== Texto de leitura ==

NAS ENTRELINHAS
A principal contradição entre o Congresso e o governo Lula, do ponto de vista institucional, é o fato de que deputados e senadores abocanham uma fatia cada vez maior do Orçamento da União, por meio de emendas parlamentares impositivas, sem compromisso com os resultados. Adotam critérios paroquiais, com objetivos eleitorais imediatos, sem a contrapartida da busca de políticas públicas eficazes, de estratégias de desenvolvimento e do êxito no combate às desigualdades.
Essa forma de “empoderamento” dos mandatos parlamentares em relação ao Executivo tem baixa produtividade e muito pouco compromisso com o bem comum, além de ser uma estratégia de reprodução de mandatos que desequilibra a chamada “paridade de armas” nas eleições: aos que tem mandato, tudo — principalmente verbas do Orçamento e recursos dos fundos partidário e eleitoral; aos que o almejam, nada. Em detrimento da renovação, a deterioração política.
Esse problema está posto e precisa ser enfrentado de alguma forma. A gula dos parlamentares em relação ao Orçamento da União cresce a cada ano, mas precisa ser enfrentada. Ou pela definição de prioridades de investimentos, a partir de uma proposta do Executivo na aprovação do Orçamento, com objetivo de mitigar a irresponsabilidade em relação aos resultados. Ou pela adoção do semi-presidencialismo, no qual o Congresso seria obrigado a responder pelos eventuais resultados negativos, e não apenas usufruir o bônus populista da execução administrativa na sua base eleitoral.
Essa é uma situação que já começa a desgastar o Congresso. O relator da Lei de Diretrizes Orçamentárias (LDO) de 2024, deputado Danilo Forte (União-CE), para mitigar esse desgaste, pretende dar prioridade às emendas parlamentares que destinem recursos para projetos em execução, promoção da educação básica de qualidade, empreendedorismo feminino, inovação tecnológica, uso de energias renováveis e atendimento integral das crianças com deficiência. É um avanço em relação à situação atual.

===

## Problema breve A
Reproduza, sem qualquer alteração, o trecho da listagem que se inicia na linha que contém "Where should I click to: Click the search" e se estende até o fim da listagem, incluídas ambas as extremidades. Omita as imagens.

== Linhas armazenadas ==

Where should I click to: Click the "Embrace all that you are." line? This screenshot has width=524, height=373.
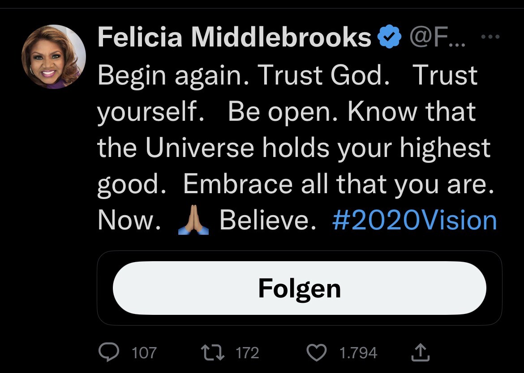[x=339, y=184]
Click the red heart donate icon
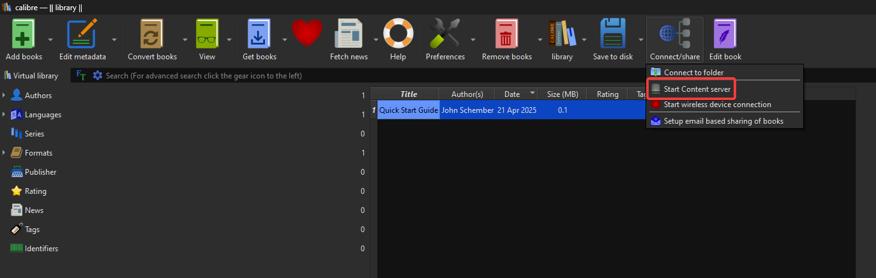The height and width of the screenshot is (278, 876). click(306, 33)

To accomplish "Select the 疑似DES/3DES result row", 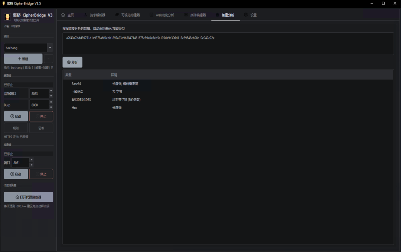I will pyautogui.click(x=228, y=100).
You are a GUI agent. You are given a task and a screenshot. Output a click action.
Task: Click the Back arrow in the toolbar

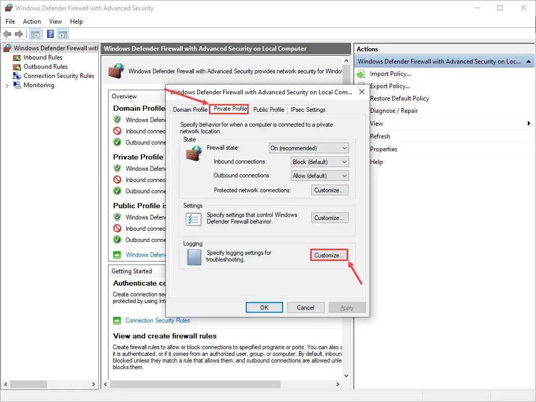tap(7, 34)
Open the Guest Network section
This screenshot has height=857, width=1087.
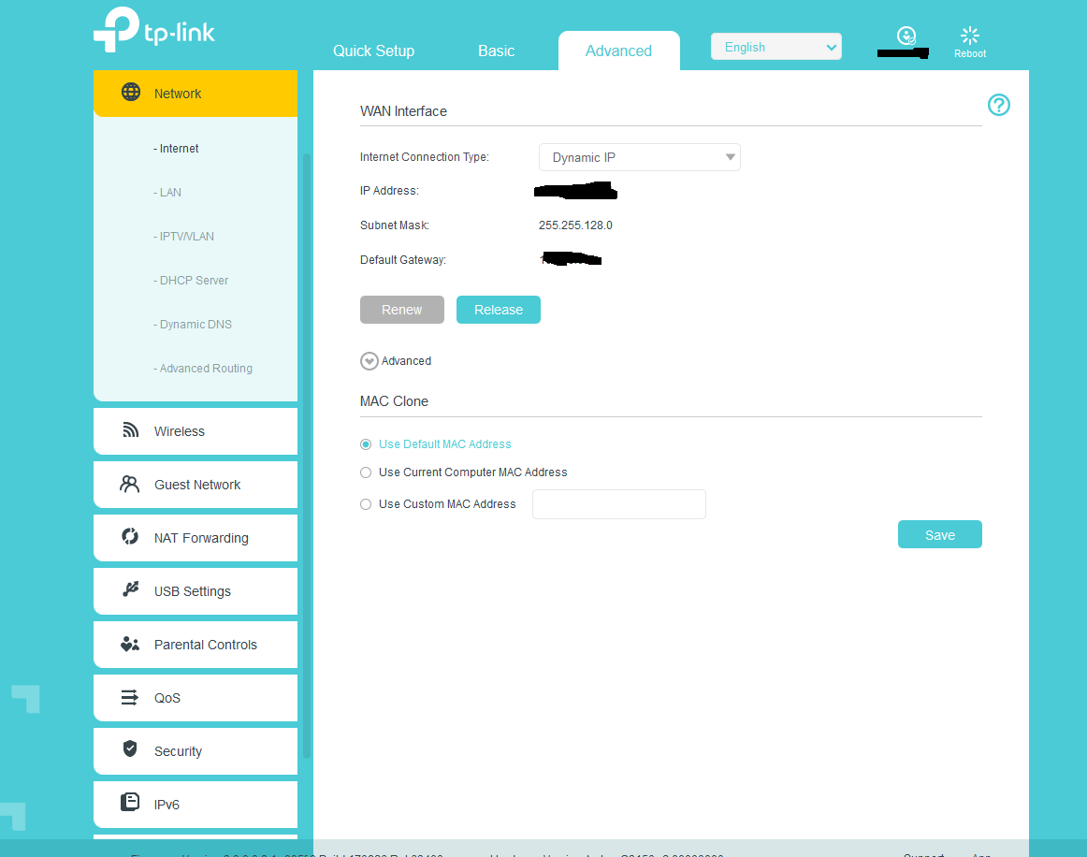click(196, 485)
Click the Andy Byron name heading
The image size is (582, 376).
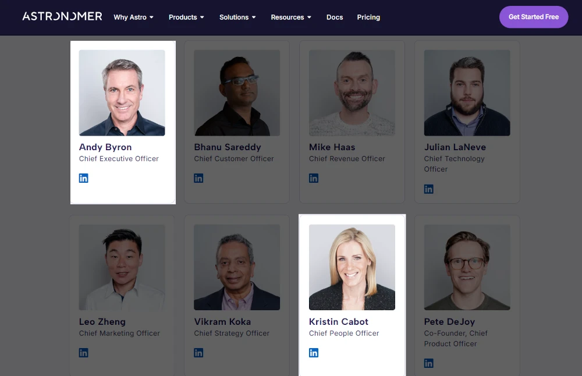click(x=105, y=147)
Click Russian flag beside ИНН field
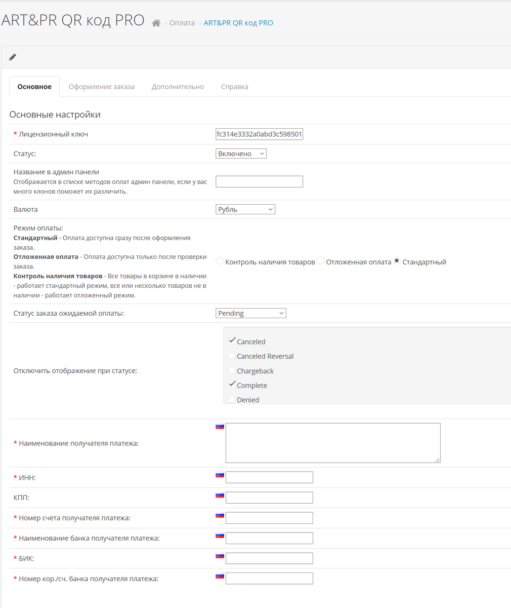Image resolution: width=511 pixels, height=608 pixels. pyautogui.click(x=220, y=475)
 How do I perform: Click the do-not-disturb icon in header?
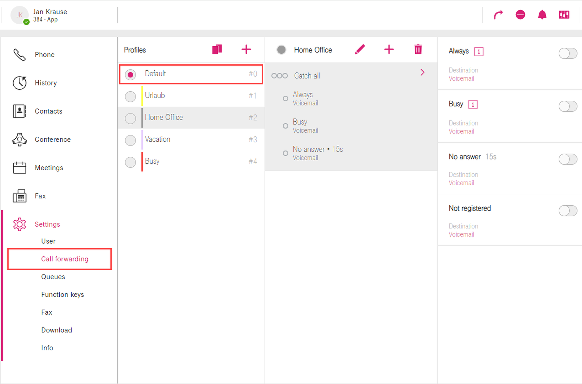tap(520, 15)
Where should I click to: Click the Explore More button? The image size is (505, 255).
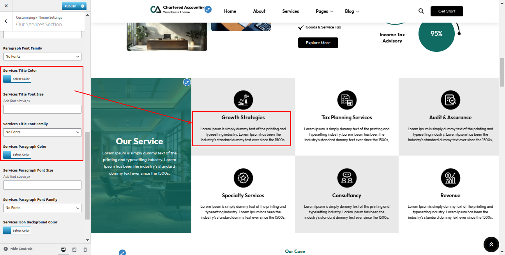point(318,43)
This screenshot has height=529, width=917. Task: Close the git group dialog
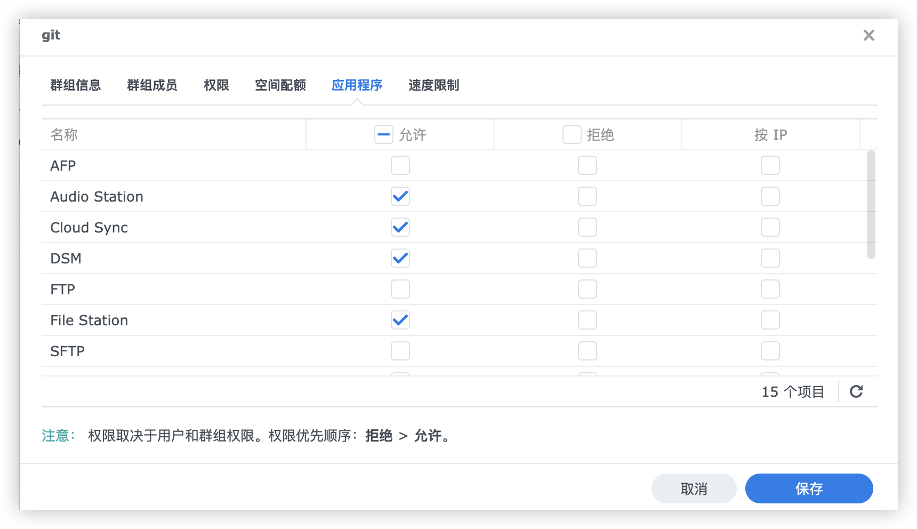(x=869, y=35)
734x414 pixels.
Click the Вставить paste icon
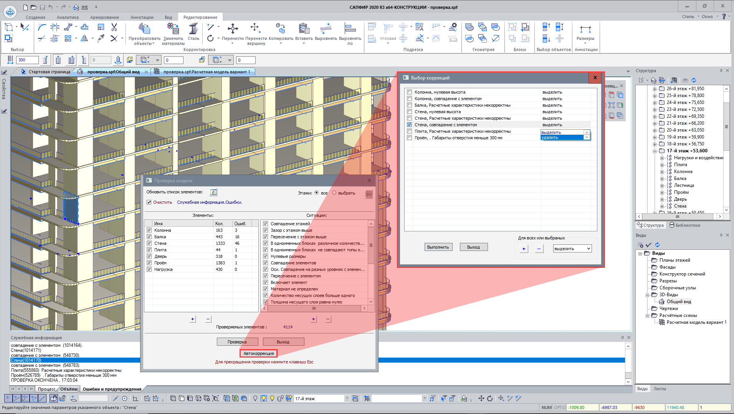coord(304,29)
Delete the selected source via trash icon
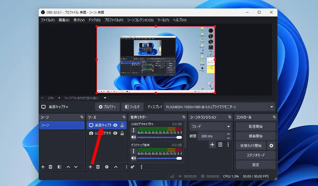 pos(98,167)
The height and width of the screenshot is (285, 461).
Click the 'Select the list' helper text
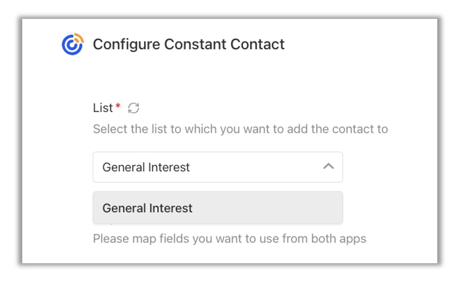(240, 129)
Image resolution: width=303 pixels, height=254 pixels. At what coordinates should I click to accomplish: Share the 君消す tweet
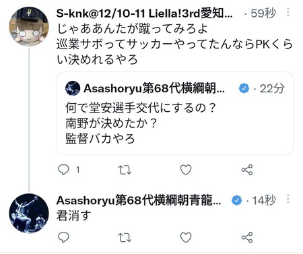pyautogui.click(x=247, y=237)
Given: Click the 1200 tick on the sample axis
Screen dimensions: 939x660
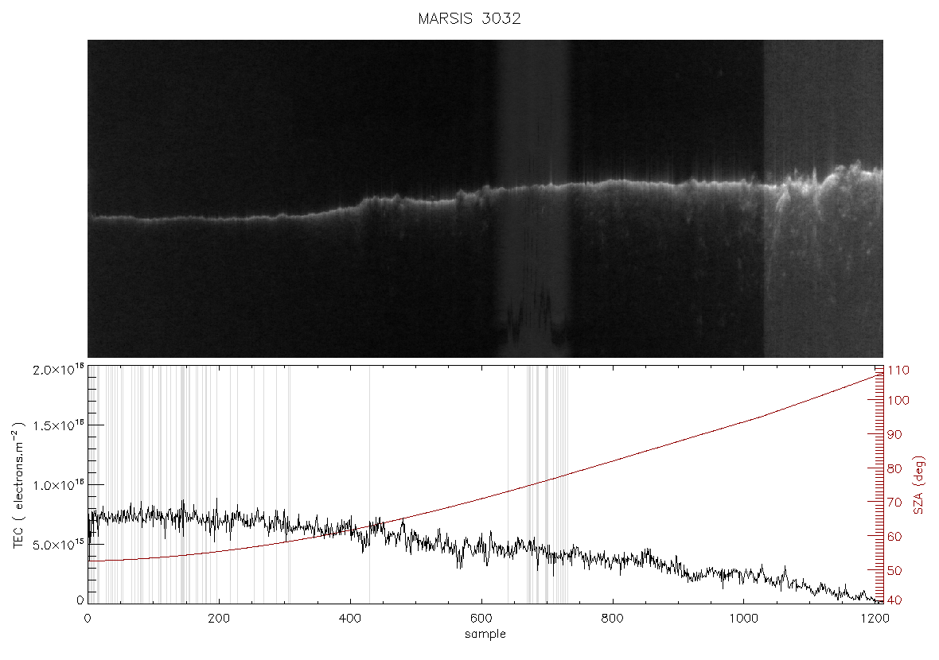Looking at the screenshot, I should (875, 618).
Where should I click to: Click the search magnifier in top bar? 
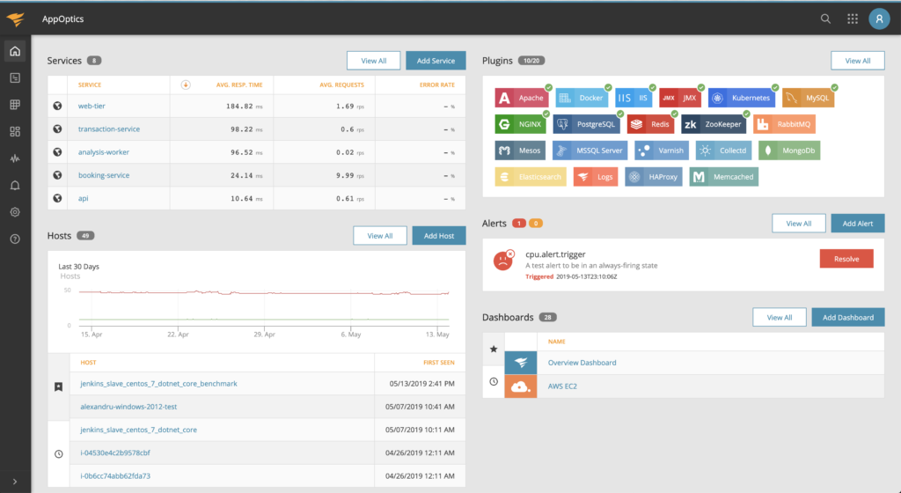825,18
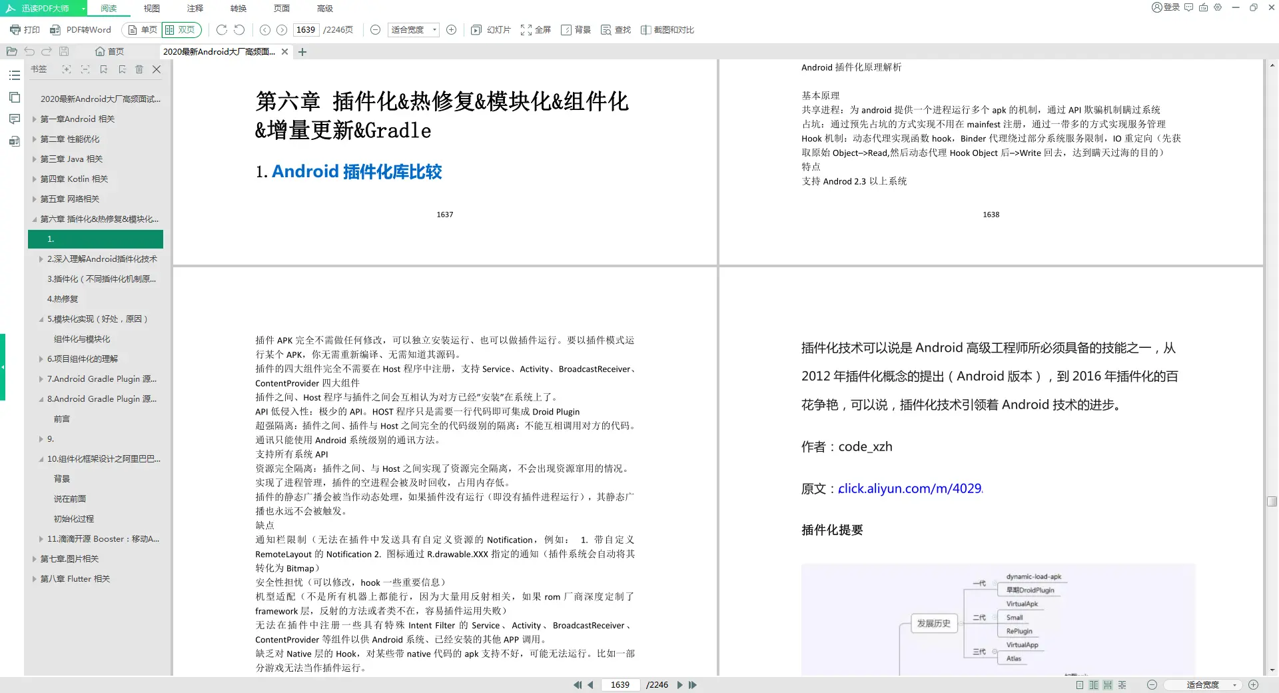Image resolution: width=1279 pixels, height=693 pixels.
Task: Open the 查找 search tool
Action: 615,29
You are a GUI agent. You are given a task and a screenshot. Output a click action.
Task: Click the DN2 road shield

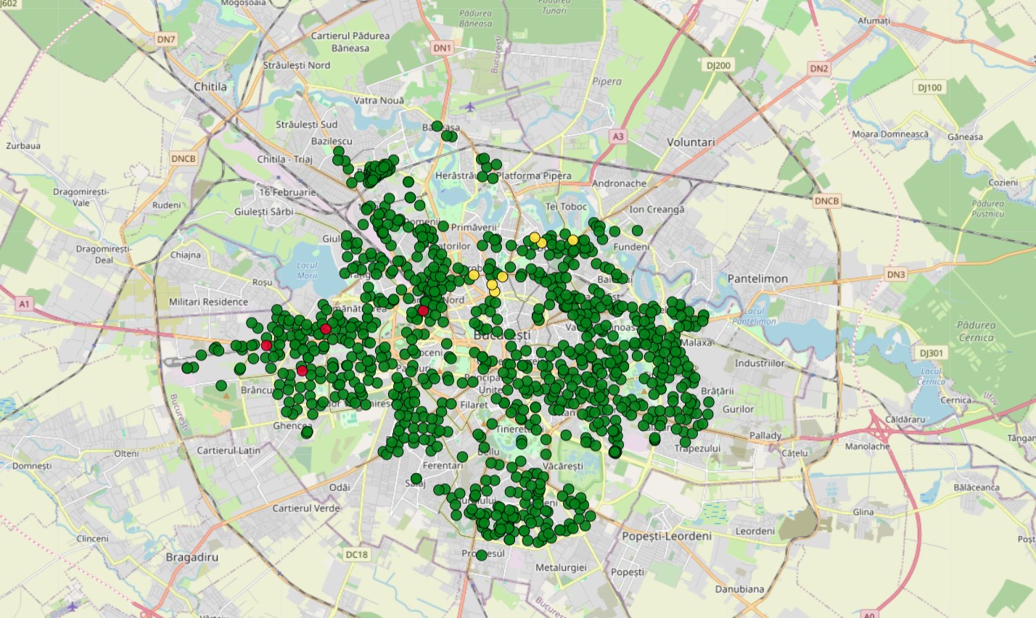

===

## Problema breve B
Retome o texto sobre as emendas parlamentares ao Orçamento da União e prossiga a partir do ponto em que ele termina.

## Resultado da tarefa A
Where should I click to: Click the search magnifier in top bar? 
825,18
Image resolution: width=1279 pixels, height=693 pixels.
Task: Open the 查找 search tool
Action: 615,29
You are a GUI agent. You are given a task and a screenshot. Output a click action.
Task: Click the DN2 road shield

## Resultado da tarefa B
O parlamentar sugeriu que cada bancada estadual, cada comissão permanente e cada parlamentar apresente até três emendas. Essas emendas incluem ações no projeto do Orçamento com metas de execução. Na LDO de 2023, o Congresso fez isso, por exemplo, em relação à contenção de encostas em áreas urbanas, com meta de atingir 92.291 pessoas — o que era pouco, mas já foi alguma coisa.
O ministro da Fazenda, Fernando Haddad, e a ministra do Planejamento, Simone Tebet, sugeriram que as metas e prioridades para 2024 sejam as que forem aprovadas para o novo Plano Plurianual 2024-2027. Esse plano estabelece prioridades para quatro anos, a serem observadas na LDO.
Nos últimos anos, como as prioridades definidas pelo Congresso foram vetadas pelo governo Bolsonaro, as emendas ficaram à matroca, a ponto de existir um orçamento secreto.
Receitas e despesas
No relatório, Danilo Fortes propõe o gasto mínimo com Saúde de 15% da receita corrente líquida, que já deveria ser observado em 2023. Isso significaria um incremento de R$ 2,7 bilhões no Orçamento deste ano. Simone Tebet, porém, está discutindo com o Tribunal de Contas da União (TCU) para que a exigência seja feita a partir de 2024.
O mesmo problema pode ocorrer com o gasto mínimo de 18% da receita de impostos com a educação. Esses limites mínimos de gastos estão definidos na Constituição, mas tanto o governo federal como o Congresso e o Judiciário aumentam suas despesas com pessoal e custeio, sem a contrapartida do aumento de arrecadação.
Nesse aspecto, não deixa de ser alvissareira a aprovação, ontem, pelo Senado, da mudança do Imposto de Renda sobre fundos de investimentos e sobre a renda obtida no exterior por meio de offshores.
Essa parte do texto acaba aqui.